An initial scene shows a process of repeatedly subcontracting a crime through a series of middle-men, each passing on the job for half of what he receives, so that the immediate perpetrator receives on 5% of the initial payment. Yet it is a sudden and completely unexplained short-circuiting of that intermediation which allows the journalist to develop an idea of who would be the immediate perpetrator. Since the fellow who originally took the assignment gets few of the benefits of intermediation, he might as well have pocketted its cost.

The journalist, in any case, collects sufficient evidence to establish the identity of the immediate perpetrator.
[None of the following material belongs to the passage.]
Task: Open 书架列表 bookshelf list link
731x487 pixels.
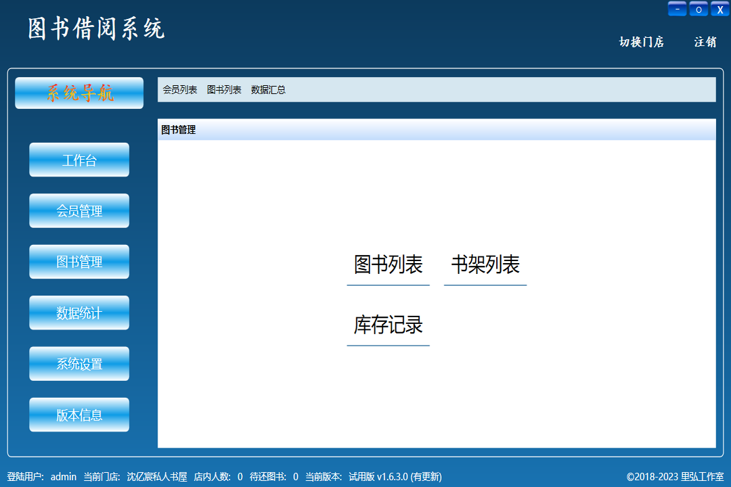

But he doesn't give the evidence or information to his friend the new district attorney. (Perhaps by way of an explanation, the journalist does make the insulting insinuation that the new district attorney might participate in the cover-up for personal profit, but the journalist could have talked to the police as well.) Instead, the journalist kidnaps the perpetrator. It's not clear where and how the journalist keeps the fellow.

With the perpetrator removed, the journalist then continues his investigation, and basically learns nothing more. The story is just spinning its wheels as far as he is concerned. The district attorney, in the mean-time, gets a couple of notes-ex-machina, without which his investigation is utterly inert.

Finally, we learn that the some of the killers have been stringing the journalist along, to find out what he knows. Amongst them are the fellow whom he kidnapped, who has escaped as mysteriously as he was being held. Under threat of death, the journalist is persuaded to summon the district attorney, so that the killers can dispatch them both. But the district attorney becomes conveniently suspicious of behavior for which an innocent explanation could easily be produced, and the day is saved.

Meanwhile, the highest official of the financial firm has learned of the fraud, and commits a murder-suicide so that insurance can repay the missing funds. Too bad for the investors in the insurance firm, but apparently: policies for many millions of dollars were written on the lives of just two executives; the insurer didn't grasp the problem of moral hazard, and write the policies to exclude payment in the event of suicide; and the insurer is sufficiently solvent to make a huge payment, even while the rest of the financial structure seems to be in crisis.

The wife of the previous, murdered district attorney is ecstatic that her husbands name has been cleared. Perhaps she looks forward to telling him about it when he gets home.

BTW: This movie is amongst those that perpetrate the notion that "blanks can't hurt you", which notion killed Jon-Erik Hexum. And what Vanderbilt said in full was "The public be damned! I'm working for my stockholders."